* _YOUR INSTRUCTIONS_
All lines from the one with "Open the CONTACT page" to the end of the material, both included, are to be written out exactly and without anything else.

(Beginning of WORKING DATA)

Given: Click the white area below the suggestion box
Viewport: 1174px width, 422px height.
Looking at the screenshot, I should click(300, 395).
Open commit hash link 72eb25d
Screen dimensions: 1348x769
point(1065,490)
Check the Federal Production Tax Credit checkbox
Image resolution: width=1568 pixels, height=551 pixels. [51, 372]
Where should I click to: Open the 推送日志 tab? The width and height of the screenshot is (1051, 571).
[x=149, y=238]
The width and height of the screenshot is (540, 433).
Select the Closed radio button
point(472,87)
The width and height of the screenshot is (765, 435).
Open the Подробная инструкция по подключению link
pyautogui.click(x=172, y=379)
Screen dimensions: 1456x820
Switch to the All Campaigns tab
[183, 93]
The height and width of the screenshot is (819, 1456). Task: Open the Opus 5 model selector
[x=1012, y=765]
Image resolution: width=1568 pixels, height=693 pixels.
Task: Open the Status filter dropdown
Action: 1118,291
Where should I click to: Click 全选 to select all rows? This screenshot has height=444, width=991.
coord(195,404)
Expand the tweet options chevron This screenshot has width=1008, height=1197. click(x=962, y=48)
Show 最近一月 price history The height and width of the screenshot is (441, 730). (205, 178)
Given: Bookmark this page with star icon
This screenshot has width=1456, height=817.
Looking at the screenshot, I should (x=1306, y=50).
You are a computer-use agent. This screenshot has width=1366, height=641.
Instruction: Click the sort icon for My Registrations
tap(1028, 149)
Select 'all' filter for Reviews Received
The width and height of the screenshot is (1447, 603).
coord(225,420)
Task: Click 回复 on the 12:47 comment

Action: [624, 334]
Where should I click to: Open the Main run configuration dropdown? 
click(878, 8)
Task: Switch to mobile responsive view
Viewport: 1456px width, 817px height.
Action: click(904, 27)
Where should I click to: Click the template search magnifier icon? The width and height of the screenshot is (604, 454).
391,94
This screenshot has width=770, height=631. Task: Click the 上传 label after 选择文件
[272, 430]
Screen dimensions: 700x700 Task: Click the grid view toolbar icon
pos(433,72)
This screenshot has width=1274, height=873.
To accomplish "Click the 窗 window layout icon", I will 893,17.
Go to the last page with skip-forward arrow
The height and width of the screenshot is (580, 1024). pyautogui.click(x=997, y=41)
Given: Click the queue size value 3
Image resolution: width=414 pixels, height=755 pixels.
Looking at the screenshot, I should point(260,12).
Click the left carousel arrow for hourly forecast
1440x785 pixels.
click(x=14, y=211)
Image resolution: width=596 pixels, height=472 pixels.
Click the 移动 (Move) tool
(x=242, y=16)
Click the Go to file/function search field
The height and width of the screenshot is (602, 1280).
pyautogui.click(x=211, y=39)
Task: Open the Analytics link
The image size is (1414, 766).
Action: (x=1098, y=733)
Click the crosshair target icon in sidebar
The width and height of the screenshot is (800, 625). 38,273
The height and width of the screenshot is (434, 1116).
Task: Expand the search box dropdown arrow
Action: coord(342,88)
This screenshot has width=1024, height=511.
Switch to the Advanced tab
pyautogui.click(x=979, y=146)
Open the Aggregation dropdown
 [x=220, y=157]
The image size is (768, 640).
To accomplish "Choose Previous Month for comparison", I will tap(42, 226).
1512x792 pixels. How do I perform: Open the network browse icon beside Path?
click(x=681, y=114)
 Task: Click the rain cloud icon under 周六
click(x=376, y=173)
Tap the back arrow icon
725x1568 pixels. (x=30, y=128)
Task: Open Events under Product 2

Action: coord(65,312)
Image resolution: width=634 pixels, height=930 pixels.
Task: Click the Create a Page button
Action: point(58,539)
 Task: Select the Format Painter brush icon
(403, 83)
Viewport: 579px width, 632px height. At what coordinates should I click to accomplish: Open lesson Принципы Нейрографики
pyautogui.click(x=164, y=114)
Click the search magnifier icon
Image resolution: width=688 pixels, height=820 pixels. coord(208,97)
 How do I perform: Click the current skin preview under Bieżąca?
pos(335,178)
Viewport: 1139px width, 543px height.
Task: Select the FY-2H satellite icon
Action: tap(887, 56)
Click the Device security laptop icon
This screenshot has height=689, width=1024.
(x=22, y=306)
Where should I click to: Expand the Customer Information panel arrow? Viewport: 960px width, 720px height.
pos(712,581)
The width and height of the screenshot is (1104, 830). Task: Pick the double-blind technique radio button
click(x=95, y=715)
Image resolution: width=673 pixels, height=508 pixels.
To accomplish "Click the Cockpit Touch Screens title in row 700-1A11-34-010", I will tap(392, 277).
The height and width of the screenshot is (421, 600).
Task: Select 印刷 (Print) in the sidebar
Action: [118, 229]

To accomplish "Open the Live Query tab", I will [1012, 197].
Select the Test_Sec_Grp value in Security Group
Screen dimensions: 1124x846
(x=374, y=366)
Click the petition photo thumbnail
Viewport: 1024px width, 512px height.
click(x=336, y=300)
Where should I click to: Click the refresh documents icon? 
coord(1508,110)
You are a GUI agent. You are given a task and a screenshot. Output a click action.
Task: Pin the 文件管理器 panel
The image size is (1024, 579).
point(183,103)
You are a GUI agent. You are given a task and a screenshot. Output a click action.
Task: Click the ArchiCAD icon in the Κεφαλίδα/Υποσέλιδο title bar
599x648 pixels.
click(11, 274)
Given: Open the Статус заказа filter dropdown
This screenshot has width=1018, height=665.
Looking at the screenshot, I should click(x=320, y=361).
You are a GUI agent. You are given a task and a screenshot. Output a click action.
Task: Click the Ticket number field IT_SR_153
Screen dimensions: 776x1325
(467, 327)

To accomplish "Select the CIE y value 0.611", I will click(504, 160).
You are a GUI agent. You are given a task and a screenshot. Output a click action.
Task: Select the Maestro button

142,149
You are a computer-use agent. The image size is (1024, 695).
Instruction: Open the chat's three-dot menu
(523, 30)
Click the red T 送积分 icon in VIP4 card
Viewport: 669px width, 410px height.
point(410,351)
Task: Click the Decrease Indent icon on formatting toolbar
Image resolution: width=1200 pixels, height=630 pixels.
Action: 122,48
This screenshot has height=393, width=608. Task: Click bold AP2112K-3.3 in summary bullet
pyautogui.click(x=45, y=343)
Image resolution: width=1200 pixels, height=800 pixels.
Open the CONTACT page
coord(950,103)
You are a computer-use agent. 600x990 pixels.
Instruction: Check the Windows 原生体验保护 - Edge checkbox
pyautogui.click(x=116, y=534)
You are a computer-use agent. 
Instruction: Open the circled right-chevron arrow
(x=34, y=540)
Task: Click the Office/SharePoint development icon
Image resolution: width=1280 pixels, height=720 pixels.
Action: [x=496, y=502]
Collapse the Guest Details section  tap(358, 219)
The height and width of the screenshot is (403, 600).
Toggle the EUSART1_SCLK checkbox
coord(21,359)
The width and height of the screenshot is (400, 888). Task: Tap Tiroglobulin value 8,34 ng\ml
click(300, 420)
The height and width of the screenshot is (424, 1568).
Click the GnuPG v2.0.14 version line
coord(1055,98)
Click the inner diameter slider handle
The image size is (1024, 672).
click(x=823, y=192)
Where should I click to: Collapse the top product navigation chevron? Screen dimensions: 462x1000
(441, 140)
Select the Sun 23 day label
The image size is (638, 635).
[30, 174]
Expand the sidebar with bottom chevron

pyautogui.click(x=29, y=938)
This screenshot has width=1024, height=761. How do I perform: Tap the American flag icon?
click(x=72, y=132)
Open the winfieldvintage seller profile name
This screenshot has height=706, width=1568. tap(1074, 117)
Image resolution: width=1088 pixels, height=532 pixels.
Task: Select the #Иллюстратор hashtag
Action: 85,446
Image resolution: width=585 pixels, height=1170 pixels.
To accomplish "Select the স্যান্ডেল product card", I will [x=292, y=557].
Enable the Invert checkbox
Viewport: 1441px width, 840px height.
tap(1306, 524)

(End of WORKING DATA)

* _EXPECTED OUTPUT_
Open the CONTACT page
coord(950,103)
You are a computer-use agent. 600x990 pixels.
Instruction: Check the Windows 原生体验保护 - Edge checkbox
pyautogui.click(x=116, y=534)
You are a computer-use agent. 
Instruction: Open the circled right-chevron arrow
(x=34, y=540)
Task: Click the Office/SharePoint development icon
Image resolution: width=1280 pixels, height=720 pixels.
Action: [x=496, y=502]
Collapse the Guest Details section  tap(358, 219)
The height and width of the screenshot is (403, 600).
Toggle the EUSART1_SCLK checkbox
coord(21,359)
The width and height of the screenshot is (400, 888). Task: Tap Tiroglobulin value 8,34 ng\ml
click(300, 420)
The height and width of the screenshot is (424, 1568).
Click the GnuPG v2.0.14 version line
coord(1055,98)
Click the inner diameter slider handle
The image size is (1024, 672).
click(x=823, y=192)
Where should I click to: Collapse the top product navigation chevron? Screen dimensions: 462x1000
(441, 140)
Select the Sun 23 day label
The image size is (638, 635).
[30, 174]
Expand the sidebar with bottom chevron

pyautogui.click(x=29, y=938)
This screenshot has width=1024, height=761. How do I perform: Tap the American flag icon?
click(x=72, y=132)
Open the winfieldvintage seller profile name
This screenshot has height=706, width=1568. tap(1074, 117)
Image resolution: width=1088 pixels, height=532 pixels.
Task: Select the #Иллюстратор hashtag
Action: 85,446
Image resolution: width=585 pixels, height=1170 pixels.
To accomplish "Select the স্যান্ডেল product card", I will [x=292, y=557].
Enable the Invert checkbox
Viewport: 1441px width, 840px height.
tap(1306, 524)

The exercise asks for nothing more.